-- Data records follows --

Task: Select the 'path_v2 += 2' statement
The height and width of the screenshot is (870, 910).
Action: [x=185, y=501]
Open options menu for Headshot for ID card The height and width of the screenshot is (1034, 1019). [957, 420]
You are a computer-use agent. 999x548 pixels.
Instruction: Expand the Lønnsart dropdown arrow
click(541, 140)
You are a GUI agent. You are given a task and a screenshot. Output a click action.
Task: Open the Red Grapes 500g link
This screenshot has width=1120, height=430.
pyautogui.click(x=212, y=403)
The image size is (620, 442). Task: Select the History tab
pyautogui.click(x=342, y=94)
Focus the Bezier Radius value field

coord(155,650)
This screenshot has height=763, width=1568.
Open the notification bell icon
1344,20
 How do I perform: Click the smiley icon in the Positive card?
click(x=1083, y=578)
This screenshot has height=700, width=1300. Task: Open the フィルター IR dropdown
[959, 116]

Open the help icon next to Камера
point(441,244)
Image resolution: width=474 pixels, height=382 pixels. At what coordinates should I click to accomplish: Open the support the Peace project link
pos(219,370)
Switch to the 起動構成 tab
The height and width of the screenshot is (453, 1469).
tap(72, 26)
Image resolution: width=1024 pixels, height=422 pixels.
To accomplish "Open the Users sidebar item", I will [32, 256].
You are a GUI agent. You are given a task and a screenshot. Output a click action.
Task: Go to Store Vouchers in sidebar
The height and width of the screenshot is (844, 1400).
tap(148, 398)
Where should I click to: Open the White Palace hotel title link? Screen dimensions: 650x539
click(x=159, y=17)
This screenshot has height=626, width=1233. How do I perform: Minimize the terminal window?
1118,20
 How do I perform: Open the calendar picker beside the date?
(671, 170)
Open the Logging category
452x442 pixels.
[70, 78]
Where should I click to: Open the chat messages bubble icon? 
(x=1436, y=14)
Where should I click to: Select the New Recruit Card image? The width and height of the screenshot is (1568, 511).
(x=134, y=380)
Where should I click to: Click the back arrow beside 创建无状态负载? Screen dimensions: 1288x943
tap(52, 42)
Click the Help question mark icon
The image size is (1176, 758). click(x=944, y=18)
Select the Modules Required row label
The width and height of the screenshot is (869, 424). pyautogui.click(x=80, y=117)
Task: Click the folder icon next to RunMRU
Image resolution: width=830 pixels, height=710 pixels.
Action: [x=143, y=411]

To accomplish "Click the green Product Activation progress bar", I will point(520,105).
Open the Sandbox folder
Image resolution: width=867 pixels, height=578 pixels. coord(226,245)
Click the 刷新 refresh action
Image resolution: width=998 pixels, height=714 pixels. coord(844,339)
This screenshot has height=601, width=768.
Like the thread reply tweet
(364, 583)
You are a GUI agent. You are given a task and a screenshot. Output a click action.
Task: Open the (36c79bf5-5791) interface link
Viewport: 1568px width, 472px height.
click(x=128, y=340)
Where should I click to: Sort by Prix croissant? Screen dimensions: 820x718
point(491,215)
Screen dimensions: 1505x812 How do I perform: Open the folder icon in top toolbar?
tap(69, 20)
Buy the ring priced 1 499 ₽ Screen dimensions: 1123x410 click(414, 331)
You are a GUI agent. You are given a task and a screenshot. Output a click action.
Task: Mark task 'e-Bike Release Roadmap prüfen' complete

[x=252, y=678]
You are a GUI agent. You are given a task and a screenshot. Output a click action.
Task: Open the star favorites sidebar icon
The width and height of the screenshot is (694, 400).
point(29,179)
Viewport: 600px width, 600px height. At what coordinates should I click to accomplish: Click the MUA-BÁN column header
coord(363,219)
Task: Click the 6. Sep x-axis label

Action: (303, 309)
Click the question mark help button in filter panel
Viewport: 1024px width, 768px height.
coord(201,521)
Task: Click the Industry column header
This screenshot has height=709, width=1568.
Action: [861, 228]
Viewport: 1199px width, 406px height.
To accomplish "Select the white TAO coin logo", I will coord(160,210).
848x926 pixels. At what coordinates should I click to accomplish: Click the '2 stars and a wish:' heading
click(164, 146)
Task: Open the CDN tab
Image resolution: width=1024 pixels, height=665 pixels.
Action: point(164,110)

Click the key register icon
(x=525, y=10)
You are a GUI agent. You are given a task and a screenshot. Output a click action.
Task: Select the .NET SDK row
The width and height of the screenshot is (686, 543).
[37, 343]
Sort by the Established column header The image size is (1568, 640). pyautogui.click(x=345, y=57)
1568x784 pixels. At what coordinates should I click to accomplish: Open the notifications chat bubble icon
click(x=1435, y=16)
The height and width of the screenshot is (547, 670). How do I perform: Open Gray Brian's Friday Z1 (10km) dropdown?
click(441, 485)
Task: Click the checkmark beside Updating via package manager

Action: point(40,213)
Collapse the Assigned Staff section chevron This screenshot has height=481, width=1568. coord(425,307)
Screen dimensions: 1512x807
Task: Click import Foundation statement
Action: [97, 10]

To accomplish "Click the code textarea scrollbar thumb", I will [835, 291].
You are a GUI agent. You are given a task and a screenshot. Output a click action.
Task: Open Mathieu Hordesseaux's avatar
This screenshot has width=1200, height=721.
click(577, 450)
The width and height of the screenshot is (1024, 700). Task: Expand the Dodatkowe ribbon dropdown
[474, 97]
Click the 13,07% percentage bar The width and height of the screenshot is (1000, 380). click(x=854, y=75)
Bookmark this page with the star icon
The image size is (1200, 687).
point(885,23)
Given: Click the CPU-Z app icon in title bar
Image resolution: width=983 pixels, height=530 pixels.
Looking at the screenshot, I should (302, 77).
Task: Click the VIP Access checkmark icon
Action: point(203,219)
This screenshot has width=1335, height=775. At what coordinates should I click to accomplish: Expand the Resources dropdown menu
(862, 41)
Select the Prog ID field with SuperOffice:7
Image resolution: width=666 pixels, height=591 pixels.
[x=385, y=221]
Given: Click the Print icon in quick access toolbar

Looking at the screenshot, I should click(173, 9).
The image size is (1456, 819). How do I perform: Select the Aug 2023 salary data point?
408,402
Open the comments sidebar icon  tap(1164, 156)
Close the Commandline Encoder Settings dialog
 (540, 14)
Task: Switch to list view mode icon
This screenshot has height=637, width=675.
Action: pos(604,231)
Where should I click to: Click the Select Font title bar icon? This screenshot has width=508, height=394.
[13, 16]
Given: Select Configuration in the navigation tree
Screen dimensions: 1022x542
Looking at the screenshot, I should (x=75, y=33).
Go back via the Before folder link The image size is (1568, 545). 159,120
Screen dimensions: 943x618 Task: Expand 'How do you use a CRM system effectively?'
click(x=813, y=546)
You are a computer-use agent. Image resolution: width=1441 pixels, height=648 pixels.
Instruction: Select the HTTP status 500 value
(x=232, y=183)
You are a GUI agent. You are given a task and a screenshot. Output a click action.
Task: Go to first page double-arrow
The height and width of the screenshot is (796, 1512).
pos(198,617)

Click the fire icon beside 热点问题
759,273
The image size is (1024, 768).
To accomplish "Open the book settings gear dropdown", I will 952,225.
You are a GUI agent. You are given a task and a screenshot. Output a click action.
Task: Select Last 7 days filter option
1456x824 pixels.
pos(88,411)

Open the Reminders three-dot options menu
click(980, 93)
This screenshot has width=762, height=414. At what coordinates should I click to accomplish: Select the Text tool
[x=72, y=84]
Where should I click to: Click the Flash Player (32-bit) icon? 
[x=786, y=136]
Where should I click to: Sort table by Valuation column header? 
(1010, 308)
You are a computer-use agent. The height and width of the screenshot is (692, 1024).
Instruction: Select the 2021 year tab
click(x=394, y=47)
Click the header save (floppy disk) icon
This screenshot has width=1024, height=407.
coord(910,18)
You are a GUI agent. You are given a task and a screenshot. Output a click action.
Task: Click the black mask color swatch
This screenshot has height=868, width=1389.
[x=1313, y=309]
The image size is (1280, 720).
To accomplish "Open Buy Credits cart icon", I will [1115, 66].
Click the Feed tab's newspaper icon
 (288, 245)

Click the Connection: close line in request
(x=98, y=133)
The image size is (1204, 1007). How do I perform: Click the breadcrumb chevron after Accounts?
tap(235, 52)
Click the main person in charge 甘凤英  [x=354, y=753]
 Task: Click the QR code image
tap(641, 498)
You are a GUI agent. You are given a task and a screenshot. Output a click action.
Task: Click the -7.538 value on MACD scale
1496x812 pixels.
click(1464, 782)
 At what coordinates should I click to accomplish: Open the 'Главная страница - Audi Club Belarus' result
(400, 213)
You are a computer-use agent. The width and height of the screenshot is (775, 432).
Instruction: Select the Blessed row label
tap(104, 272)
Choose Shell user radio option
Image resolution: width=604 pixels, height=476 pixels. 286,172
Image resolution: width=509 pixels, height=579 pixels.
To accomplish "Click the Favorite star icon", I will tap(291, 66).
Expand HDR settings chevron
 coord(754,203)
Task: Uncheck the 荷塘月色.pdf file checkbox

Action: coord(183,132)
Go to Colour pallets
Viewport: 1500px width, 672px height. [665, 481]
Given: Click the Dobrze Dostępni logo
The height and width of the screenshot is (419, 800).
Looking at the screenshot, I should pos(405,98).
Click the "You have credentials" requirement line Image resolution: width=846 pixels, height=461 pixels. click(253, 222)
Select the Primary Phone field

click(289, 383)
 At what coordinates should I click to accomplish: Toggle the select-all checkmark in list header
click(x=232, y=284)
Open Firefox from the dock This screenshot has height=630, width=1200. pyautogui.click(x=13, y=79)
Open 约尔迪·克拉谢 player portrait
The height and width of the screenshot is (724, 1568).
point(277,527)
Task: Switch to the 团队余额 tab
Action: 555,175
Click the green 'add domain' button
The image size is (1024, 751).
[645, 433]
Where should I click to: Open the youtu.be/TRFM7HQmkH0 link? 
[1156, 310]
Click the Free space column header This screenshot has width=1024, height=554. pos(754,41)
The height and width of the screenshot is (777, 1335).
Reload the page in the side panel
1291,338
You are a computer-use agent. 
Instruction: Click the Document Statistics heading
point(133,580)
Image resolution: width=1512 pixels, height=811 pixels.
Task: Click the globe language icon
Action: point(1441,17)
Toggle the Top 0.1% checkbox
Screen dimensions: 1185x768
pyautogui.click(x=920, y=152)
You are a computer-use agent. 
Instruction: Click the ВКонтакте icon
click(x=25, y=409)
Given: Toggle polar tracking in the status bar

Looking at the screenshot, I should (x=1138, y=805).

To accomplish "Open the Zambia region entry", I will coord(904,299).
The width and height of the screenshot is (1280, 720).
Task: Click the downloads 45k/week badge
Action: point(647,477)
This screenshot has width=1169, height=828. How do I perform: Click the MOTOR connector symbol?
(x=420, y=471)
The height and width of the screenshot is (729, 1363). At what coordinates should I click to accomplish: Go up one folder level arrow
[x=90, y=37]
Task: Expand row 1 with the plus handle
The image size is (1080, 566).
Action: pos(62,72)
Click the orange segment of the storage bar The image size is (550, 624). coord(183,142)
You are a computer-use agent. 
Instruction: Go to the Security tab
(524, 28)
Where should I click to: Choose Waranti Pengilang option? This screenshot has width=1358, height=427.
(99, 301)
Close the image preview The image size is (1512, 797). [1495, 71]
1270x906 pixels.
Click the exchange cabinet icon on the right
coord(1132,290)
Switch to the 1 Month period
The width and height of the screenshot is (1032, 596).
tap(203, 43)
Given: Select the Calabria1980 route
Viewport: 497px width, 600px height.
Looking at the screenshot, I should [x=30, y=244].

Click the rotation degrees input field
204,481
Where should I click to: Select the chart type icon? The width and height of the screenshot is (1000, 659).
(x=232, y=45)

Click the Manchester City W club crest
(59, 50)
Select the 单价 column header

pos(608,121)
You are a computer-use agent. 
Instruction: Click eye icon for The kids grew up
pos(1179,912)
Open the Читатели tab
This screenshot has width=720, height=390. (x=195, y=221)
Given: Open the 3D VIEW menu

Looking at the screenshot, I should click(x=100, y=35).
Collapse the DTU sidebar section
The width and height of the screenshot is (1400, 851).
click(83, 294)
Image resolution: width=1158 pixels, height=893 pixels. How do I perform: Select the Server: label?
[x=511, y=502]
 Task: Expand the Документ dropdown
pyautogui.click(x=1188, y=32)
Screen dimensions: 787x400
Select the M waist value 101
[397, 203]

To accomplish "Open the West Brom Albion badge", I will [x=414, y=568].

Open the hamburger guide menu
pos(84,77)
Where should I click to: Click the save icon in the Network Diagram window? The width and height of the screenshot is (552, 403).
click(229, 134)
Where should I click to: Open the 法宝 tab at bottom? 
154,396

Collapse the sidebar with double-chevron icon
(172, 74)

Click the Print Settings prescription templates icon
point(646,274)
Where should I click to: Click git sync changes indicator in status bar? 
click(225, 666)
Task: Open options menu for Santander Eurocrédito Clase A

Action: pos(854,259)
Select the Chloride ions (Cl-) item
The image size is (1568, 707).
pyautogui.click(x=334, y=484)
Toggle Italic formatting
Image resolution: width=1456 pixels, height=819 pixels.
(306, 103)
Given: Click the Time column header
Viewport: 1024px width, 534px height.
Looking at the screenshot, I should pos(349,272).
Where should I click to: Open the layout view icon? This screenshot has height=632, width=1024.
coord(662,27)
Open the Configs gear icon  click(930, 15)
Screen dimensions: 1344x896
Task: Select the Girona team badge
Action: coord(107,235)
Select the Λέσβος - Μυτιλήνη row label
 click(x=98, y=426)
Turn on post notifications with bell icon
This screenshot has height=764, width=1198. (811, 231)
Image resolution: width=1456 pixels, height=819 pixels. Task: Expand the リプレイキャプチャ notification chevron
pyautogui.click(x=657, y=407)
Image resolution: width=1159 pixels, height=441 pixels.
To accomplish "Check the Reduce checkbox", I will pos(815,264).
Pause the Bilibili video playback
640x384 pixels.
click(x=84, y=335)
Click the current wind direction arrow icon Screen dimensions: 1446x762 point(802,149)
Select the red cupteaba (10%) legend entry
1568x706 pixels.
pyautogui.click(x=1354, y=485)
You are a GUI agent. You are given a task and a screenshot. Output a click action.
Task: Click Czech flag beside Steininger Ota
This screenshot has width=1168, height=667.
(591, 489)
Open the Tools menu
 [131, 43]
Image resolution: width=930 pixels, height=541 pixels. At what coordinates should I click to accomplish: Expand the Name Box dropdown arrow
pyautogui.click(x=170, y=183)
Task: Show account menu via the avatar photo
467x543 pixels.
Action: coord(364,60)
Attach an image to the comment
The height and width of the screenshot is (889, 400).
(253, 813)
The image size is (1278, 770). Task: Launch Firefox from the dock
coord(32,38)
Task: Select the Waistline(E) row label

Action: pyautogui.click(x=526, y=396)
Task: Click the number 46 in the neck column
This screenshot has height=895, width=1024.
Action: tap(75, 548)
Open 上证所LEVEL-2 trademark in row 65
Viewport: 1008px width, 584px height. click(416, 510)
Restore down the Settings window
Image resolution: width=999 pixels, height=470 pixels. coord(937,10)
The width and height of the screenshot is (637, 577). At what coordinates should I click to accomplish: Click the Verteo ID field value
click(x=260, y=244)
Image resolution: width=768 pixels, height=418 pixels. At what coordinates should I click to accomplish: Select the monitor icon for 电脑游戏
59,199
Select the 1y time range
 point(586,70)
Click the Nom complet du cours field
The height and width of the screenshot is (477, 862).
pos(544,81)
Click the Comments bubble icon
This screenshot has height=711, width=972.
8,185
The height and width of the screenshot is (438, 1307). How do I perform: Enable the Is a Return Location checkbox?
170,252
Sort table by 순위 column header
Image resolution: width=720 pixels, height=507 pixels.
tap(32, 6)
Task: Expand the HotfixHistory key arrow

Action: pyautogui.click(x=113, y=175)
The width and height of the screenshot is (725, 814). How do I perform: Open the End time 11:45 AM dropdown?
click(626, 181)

-- Data records concluded --

*Aim of the task:*
Your reply should be one number: how many lines in the listing hold the word "avatar".

*Task output:*
2